There’s no survival element involved here, but besides the psychological exploration of this poor woman’s fractured mind, Without a Dawn is indeed a horror story as well. In the protagonist’s nightmares, a recurring character makes her doubt what is real and what’s not: a mysterious man wearing a gas mask, who is shown in extremely uncomfortable, disturbing close-ups as he tries to convince her she needs to find him in the waking world.
The creepiness is further enhanced by the occasional jump scare – usually loud noises or music – though they’re not overdone. Which may actually be more scary, as every step of the way I was afraid of what might come next; of making the wrong choice even though it was already obvious those choices didn’t matter; of some kind of truly mortal danger appearing that would end the life of this woman I felt somehow responsible for. My adrenaline rose each time the music increased in volume and tempo.
Unfortunately, clicking through this chilling, well-crafted story takes only about forty minutes, depending on how contrary you are when dealing with the voice’s commands. It’ll be much shorter if you immediately do as you are told, but I believe we’re meant to resist for a bit, to better feel afterwards how futile that resistance always was to begin with. When you suffer from severe anxieties, logical thinking won’t help and you can only follow that little voice inside your head, giving in to the effect anxiety has on your body. It’s as if suddenly there is no free will anymore, and you feel as if somebody else is pulling your strings.
Adding a little more potential length and value to an otherwise very brief experience, Makkonen provides some behind-the-scenes fun for those with technical and creative skills. Through several short manuals, he explains how you can add your own voice-overs to the game – it isn’t originally voiced – make your own localization, or add even more personalized color palettes, view frames, and graphical textures than are already available in the settings.
Final Verdict
Based on the developer’s previous games, I was disappointed that there wasn’t much else to do in Without a Dawn than clicking through dialogue choices. Especially when these don’t prove to be real choices to begin with.
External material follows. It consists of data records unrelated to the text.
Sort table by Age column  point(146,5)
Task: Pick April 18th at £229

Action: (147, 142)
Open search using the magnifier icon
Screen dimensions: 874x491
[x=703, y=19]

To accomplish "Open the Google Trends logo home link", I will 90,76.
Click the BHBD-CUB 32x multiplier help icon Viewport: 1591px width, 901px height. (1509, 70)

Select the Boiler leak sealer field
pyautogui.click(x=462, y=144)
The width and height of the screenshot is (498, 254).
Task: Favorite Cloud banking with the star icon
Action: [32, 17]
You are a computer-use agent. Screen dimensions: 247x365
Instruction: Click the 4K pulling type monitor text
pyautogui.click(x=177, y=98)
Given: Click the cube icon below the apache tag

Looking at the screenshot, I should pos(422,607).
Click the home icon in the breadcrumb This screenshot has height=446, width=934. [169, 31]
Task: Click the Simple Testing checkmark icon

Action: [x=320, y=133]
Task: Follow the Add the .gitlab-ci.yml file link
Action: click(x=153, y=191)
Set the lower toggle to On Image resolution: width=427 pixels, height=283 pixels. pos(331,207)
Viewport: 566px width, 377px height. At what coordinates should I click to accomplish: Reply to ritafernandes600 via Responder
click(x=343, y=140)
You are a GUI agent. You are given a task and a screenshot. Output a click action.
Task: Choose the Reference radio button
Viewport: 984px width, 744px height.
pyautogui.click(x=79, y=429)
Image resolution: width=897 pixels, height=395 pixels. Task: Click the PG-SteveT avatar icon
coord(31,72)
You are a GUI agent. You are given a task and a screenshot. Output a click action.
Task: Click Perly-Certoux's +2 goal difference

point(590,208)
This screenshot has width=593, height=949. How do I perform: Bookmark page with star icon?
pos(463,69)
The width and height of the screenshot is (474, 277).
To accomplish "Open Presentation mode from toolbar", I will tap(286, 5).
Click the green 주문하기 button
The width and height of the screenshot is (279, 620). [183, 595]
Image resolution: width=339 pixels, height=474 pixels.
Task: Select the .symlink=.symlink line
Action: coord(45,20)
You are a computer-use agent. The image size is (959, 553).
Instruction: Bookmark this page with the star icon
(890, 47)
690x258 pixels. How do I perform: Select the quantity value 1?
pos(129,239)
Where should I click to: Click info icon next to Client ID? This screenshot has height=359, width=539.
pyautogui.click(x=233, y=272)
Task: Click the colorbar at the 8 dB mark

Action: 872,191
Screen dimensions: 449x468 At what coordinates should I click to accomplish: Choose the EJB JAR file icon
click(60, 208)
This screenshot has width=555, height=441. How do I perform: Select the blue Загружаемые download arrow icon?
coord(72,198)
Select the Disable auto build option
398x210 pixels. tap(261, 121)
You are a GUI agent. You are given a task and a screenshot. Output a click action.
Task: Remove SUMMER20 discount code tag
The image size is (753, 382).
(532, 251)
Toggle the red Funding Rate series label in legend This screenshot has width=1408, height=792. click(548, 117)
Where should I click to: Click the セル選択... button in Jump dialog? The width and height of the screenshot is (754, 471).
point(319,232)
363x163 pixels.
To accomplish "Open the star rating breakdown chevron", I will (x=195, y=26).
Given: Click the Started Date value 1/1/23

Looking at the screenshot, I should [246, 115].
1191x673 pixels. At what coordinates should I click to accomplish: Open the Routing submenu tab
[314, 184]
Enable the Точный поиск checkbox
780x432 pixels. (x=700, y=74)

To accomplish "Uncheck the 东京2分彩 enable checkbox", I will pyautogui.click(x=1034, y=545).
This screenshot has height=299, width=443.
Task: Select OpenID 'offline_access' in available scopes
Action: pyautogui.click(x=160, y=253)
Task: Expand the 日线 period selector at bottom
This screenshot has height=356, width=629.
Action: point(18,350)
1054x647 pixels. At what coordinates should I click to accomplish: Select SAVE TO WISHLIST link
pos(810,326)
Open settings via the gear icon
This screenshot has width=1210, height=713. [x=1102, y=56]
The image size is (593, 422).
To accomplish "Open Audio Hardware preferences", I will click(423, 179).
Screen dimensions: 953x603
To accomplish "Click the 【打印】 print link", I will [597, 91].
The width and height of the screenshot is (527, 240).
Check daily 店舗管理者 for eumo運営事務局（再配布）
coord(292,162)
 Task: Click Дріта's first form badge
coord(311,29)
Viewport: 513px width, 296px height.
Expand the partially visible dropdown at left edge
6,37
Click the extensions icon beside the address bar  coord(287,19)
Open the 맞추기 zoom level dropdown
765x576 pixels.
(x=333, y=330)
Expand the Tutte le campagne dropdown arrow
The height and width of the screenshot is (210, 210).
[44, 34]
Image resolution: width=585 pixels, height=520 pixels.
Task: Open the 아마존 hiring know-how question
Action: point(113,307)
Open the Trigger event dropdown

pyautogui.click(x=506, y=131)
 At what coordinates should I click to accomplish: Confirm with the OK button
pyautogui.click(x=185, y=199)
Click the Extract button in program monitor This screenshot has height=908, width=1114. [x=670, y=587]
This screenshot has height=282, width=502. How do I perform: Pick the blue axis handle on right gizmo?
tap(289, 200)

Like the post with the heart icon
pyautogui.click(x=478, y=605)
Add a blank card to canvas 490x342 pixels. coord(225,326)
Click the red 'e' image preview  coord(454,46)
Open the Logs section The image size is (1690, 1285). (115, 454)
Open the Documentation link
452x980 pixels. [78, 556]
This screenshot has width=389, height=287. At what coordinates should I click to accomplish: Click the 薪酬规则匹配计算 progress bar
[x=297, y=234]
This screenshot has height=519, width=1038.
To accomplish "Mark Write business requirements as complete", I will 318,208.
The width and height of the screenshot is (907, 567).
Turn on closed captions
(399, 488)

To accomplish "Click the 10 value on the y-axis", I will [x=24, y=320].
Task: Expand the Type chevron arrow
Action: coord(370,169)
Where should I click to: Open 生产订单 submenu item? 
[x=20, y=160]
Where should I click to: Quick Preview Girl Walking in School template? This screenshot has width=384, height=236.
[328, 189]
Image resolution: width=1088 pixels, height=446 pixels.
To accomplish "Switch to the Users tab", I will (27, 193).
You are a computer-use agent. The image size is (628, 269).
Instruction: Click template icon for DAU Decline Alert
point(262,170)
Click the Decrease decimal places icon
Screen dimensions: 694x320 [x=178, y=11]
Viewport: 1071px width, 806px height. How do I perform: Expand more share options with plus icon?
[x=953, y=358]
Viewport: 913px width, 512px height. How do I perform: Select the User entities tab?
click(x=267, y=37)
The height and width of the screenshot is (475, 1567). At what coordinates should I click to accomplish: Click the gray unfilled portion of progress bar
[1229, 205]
This is a pure visual novel that wants to tell a chilling story while dazzling you with its unique graphics. In that it definitely succeeds, as it almost made me afraid to go to bed, nervous that someone could be standing outside my own window or the man with the gas mask might appear in my dreams too. But I do wish there had been at least a bit more interactivity, more direct control of the main character, to pull you in further instead of making you feel like nothing more than a spectator. And perhaps be a little longer so I could admire the impressive art style and haunting soundscape. It may not be much of a game, but nobody can argue that Jesse Makkonen isn’t a storytelling artist.
Hot take
Clicking through the short, experimental visual horror story Without a Dawn is so chilling that you’ll probably be willing to overlook the complete lack of gameplay usually found in a Jesse Makkonen adventure.
Pros
- Unique visual style
- Eerily atmospheric music and sound effects
- Short horror story takes a disturbingly deep dive into the human psyche
Cons
- Not a game so much as a click-through story
- Any illusion of choice is quickly shattered
Johnny played Without a Dawn on PC using a review code provided by the game’s publisher.